Chapter 7: The Shower Room
This is the latest chapter of The Ice Man, my book about the Navy SEAL platoon in Iraq that took the blame for a CIA homicide. The book is available only to paid subscribers.
Dressed in his ill-fitting orange jumpsuit, Jamadi was escorted by two Army guards to the shower room in Tier 1-B for interrogation. One guard recalled that Jamadi was “groaning and breathing heavily” as if he was out of breath. The other had a different recollection. "The prisoner did not appear to be in distress," Specialist Kenner said. "He was walking fine, and his speech was normal.”
It was close to six o’clock in the morning when Jamadi arrived at the shower room. Dawn was starting to break over Baghdad. CIA interrogator Mark Swanner made it clear he wanted Jamadi to be kept standing during interrogation. One of the guards left and fetched some leg irons. The MP attached one end of the leg irons to the prisoner’s handcuffs that bound his wrists behind his back. The other end was affixed to a barred window in the shower room about five feet off the ground. Jamadi could remain standing, but if he tried to sit or kneel, his arms would be stretched painfully above and behind him.
Senior officers at Abu Ghraib had allowed the CIA to break the rules in another critical way. The CIA was allowed to interrogate the prisoners without any Army personnel present. The agency did not want anyone from the military to sit in their interrogations. “This would open our interrogators to liability,” a military operations officer explained. It was an acknowledgment by the agency that it was operating way beyond the bounds of military and human rights law. There were to be no witnesses. The Army guards left the room.
After the CIA had been alone with Jamadi in the shower room for an hour or so, Swanner called out to the Army MPs for help.
“This guy doesn’t want to cooperate,” the interrogator said.
A change of shift had taken place during the interrogation in the shower room. Sergeant Walter Diaz responded to the call for help. Diaz had been assigned to the “hard site” at Abu Ghraib. Back home, he worked security for the State Department. On November 4, 2003, he was the sergeant of the guard on the day shift, supervising the enlisted MPs.

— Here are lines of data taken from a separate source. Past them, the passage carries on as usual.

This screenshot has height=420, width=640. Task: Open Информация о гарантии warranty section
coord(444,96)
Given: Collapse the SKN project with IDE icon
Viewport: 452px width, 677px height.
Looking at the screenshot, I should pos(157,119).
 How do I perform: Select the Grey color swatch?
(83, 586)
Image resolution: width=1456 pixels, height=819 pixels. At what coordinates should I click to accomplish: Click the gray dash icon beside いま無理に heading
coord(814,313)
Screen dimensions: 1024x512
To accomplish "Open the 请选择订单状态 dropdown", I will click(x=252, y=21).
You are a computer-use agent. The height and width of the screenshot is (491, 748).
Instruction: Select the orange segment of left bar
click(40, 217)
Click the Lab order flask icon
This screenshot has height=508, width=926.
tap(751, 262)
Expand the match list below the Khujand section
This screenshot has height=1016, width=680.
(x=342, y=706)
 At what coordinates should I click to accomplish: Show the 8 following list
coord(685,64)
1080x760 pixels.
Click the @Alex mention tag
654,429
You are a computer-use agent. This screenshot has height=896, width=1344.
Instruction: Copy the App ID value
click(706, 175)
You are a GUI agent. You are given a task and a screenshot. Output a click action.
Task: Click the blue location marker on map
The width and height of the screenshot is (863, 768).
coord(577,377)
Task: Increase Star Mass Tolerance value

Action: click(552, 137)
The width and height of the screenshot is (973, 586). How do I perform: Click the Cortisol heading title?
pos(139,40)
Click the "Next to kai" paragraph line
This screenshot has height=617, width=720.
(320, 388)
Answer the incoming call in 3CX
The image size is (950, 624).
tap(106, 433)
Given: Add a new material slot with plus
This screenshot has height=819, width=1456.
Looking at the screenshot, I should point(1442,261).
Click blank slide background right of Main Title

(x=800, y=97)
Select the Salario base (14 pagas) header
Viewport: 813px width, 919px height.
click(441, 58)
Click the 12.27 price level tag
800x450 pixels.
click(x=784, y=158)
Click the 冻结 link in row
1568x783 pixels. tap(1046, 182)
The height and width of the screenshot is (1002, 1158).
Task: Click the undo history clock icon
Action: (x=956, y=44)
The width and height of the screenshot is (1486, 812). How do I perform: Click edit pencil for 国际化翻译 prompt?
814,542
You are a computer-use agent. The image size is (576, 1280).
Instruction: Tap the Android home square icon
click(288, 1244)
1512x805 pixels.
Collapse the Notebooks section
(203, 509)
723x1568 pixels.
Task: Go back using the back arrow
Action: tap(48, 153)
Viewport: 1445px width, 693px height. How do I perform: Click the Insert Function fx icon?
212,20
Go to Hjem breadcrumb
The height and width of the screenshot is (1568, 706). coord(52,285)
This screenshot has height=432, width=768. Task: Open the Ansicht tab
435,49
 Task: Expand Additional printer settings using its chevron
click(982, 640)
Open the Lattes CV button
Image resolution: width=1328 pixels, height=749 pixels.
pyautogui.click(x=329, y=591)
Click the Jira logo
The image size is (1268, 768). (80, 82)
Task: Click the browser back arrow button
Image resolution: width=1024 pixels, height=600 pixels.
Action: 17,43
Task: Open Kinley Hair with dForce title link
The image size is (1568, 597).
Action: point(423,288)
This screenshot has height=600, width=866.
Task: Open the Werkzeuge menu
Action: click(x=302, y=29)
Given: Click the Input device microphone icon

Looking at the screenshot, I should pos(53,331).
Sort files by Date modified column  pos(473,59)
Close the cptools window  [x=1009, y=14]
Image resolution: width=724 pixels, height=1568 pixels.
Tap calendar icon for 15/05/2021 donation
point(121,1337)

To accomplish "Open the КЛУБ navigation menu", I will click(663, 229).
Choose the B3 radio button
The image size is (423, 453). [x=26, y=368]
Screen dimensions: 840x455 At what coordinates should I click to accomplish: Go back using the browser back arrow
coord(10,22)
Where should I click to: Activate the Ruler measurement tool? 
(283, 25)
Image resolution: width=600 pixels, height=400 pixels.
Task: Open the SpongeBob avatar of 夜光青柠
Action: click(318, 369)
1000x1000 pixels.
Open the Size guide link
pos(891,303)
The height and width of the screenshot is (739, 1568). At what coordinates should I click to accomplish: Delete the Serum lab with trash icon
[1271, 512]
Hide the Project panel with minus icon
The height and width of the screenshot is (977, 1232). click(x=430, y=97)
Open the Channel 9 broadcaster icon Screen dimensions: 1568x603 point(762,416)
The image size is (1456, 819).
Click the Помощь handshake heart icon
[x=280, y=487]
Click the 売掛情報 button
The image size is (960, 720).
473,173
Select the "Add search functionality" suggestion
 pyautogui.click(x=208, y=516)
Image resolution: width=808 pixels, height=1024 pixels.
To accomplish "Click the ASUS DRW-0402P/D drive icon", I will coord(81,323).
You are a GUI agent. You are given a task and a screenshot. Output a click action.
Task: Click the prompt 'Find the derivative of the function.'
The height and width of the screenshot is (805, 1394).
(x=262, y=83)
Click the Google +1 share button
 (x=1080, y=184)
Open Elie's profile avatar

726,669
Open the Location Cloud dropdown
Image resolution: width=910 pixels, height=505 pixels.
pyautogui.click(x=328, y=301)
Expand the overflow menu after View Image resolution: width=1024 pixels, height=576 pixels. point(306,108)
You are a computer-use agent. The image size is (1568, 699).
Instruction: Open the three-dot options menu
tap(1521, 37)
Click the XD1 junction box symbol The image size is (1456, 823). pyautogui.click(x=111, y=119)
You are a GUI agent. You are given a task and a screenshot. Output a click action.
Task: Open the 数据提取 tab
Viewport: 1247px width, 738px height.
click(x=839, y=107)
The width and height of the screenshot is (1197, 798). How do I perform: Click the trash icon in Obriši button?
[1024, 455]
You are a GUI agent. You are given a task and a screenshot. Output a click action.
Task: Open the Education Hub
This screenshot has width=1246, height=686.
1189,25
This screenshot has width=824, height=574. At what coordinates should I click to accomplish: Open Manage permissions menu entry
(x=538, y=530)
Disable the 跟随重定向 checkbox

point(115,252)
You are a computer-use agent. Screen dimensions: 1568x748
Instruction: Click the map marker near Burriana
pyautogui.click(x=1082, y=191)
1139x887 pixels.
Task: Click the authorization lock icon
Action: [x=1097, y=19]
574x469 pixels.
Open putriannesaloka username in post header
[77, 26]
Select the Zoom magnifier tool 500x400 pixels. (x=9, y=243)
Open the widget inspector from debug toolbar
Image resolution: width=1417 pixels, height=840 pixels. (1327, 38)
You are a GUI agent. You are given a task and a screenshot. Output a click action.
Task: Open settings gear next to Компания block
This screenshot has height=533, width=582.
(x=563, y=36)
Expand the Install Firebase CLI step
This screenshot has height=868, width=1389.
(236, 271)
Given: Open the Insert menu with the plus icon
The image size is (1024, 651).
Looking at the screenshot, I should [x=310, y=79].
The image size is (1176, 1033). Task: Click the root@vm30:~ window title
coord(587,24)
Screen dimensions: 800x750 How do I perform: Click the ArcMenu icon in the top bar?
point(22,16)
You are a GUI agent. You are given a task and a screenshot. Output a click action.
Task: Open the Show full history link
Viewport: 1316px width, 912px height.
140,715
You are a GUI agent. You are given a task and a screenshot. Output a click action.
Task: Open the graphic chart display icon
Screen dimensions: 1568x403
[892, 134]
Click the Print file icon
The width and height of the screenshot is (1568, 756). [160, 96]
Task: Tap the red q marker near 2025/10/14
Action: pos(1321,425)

Diaz entered the shower room and noticed that Jamadi’s knees almost touched the ground. Almost, but not quite. The prisoner was just “hanging” with his arms wrenched painfully up behind his back. Swanner explained that he wanted the prisoner’s handcuffs repositioned so that he would be forced to stand during interrogation. Diaz went off to get help. He returned with Specialist Dennis Stevanus. The two men struggled to lift Jamadi for a while. Then they called for additional help from Sergeant Jeffrey Frost.
Frost was stunned by what he saw when he entered the shower room. According to Frost, the CIA interrogator had told the MPs that Jamadi was faking injury—“playing possum.” As they struggled to reposition Jamadi, the prisoner slumped forward. His arms were wrenched painfully behind him in a way he had never seen before. Frost was surprised Jamadi's hyperextended arms didn't "pop out of their sockets."
The three MPs struggled to lift Jamadi and reattach his handcuffs to the barred window in the shower room. "He didn't stand up," Frost later said in an interview. "His arms just kept on bending at this awkward—not awkward position, but it was—you know, I was almost waiting for a bone to break or something and just thinking, you know, this guy—he's really good at ‘playing possum.’ And then after we lowered him down and took our hands off him, that's when kind of we realized something may be wrong."
Specialist Stevanus said he thought Jamadi was faking injury because he had seen other Iraqi prisoners do just that. He pressed hard on a pressure point on the prisoner’s jaw. There was no response. “There’s something wrong here,” Diaz told the CIA interrogator.
Diaz felt the prisoner’s chest but did not detect a pulse. He lifted the green plastic sandbag on Jamadi’s head. The detainee’s face was swollen. One part looked “deformed.” Stevanus grabbed a cup of cold water and dumped it on Jamadi’s head. No response. The guards released the shackles, lowered Jamadi, and removed the nylon bag on his head. Blood gushed from his mouth “as if a faucet had been turned on,” one guard recalled.
There was silence in the room. Diaz looked at the interrogator and told him, “This guy’s dead,” Diaz said. “It’s on you.” He turned and walked out of the room.
“No one’s ever died on me before when I interrogated them,” Swanner told the guards.
The interrogator whipped out his cell phone and started making calls.
“They were just normal like every other day when they are finished with interviews,” Stevanus said. “After we found out he was dead, they were nervous. They didn’t know what in the hell to do.”